Pemuda itu bernama Pradita Mahendra. Setiap hari selama setahun terakhir, dia kecanduan game slot. Bahkan sampai membuat harta orang tuanya ludes habis tidak tersisa.
“Ki, petir Ki!” teriak Pradita dengan sangat tegang melihat layar ponselnya yang menunjukan permainan mesin slot yang berdenting sangat kencang.
“Yah, kalah lagi. Sial, kesal banget ama gua sama lu, Ki!"
Mukanya langsung ditekuk saat dirinya kalah lagi. Padahal ia baru saja deposit uang senilai seratus ribu dan itu adalah hasil menjual lima ekor itik milik tetangganya yang telah dicuri Pradita.
Rambutnya terlihat acak-acakan, bau badannya tidak karuan lagi karena ia sudah tidak mandi selama satu minggu. Wajahnya yang begitu kesal semakin terlihat kusut.
Meski kesal, ia tetap melangkahkan kedua kakinya menuju rumahnya yang berada di selatan Desa Jagapura. Pradita terus bersiul seperti orang yang tak punya salah.
Padahal harta kedua orang tuanya sudah habis akibat ulahnya. Sikapnya sudah tidak terkontrol lagi, bahkan dia tega menggadaikan sertifikat rumah dan tanahnya ke bank hanya demi memenuhi nafsu agar bisa memenangkan game slot.
Saat ia sampai di depan rumah terasa janggal. Kedua matanya mencari dua sosok yang biasanya kedua duduk di teras, tetapi hari ini tidak terlihat. Mereka adalah orang tua Pradita, yang setiap kali Pradita datang langsung mengomelinya.
"Tumben, sepi amat. Kemana Bapak dan Ibu?" pikirnya sambil terus melangkahkan kakinya masuk ke dalam rumah. "Pak! Bu! minta uang lagi donk!"
Dulu Yudis dan Nina memang selalu memanjakan putranya, Pradita. Meskipun Pradita dimanja, dia menjadi lulusan terbaik di kampus. Alasan yang membuat Pradita berubah dan kecanduan game slot adalah ketika ia mengetahui bahwa tunangannya justru menikah dengan sahabat sendiri.
Kini Pradita menyusuri ruang tamu, dapur, dan kamarnya sendiri. Akan tetapi, dia tidak menemukan siapa-siapa.
"Bapak! Ibu!" panggilnya lagi, tetapi masih tidak ada sahutan.
Pradita melangkahkan kaki menuju kamar kedua orang tuanya. Salah satu tangan menggapai daun pintu hingga membuatnya terbuka. Kedua matanya langsung membelalak, "Bapak! Ibu!"

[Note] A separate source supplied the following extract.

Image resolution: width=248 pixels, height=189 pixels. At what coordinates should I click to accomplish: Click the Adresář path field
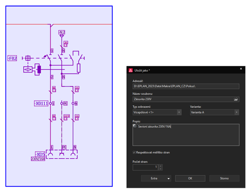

Raut wajahnya panik. Pradita mendapati kedua orang tuanya tengah gantung diri disana. Mereka sudah meninggal dunia. Pradita langsung memeluk sang ibu dan menangis sejadi-jadinya.
"Bu, bangun!"
Semua sudah terlambat, nasi sudah menjadi bubur. Yudis dan Nina memutuskan bunuh diri bersama, karena tidak kuat dengan sikap Pradita.
Apalagi tetangga selalu mencemooh mereka. Belum lagi para penagih hutang yang datang silih berganti dan meminta agar mereka segera melunasi hutang-hutang Pradita.
Seketika ia langsung frustasi dan depresi. Pradita lari keluar rumah untuk menuju sungai Jagapura yang memiliki kedalaman sepuluh meter untuk mengakhiri hidupnya juga.
Tentu saja para tetangga kebingungan, melihat Pradita melepaskan semua pakaian dan berlari menuju sungai sambil berteriak-teriak seperti orang gila.
"Emak! Bapak! Aku menyusul kalian!"
Pradita pun terjun dari jembatan setinggi dua puluh meter dalam keadaan tanpa sehelai benang. Suara riak air terdengar sangat keras, karena tubuh Pradita menghantam derasnya arus sungai yang kebetulan sedang banjir.
Pemuda itu langsung tenggelam dan hampir mencapai dasar sungai yang memiliki arus sangat deras. Pandangannya mulai buram dan akhirnya ruh Pradita keluar dari jasadnya. Ruhnya sampai di sebuah ruangan berwarna putih. Sejauh mata memandang hanya warna putih yang tampak.
“Di-dimana aku?” ucapnya dengan tubuh gemetar.
“A-apakah aku di alam kubur? Apakah malaikat Munkar dan Nakir akan datang?”
Pradita tambah ketakutan saat ada bola cahaya putih dan cukup besar mendekatinya, “Jangan pukul aku! Jangan!”
Bola cahaya putih itu masuk ke dalam tubuh Pradita. Seketika terjadi rasa sakit yang luar biasa, sama seperti ditusuk ribuan pedang pada tubuh Pradita, “Aaaaakh!”
...[Tongteng ... tongteng!]...
...[Selamat datang di System Kekayaan Ngupil]...
...[Sistem telah menyatukan diri sistem dengan tubuh host]...
...[Level host saat ini: pemula(0/1000)]...
...[Host hanya perlu melakukan gerakan ngupil dan setiap host mengupil dihargai Rp,200]...
...[Untuk menaikan level sistem, host akan diberikan misi apapun dari sistem]...
...[Selamat menjalankan misi dari sistem]...
...[Selamat, host mendapatkan kotak pemula]...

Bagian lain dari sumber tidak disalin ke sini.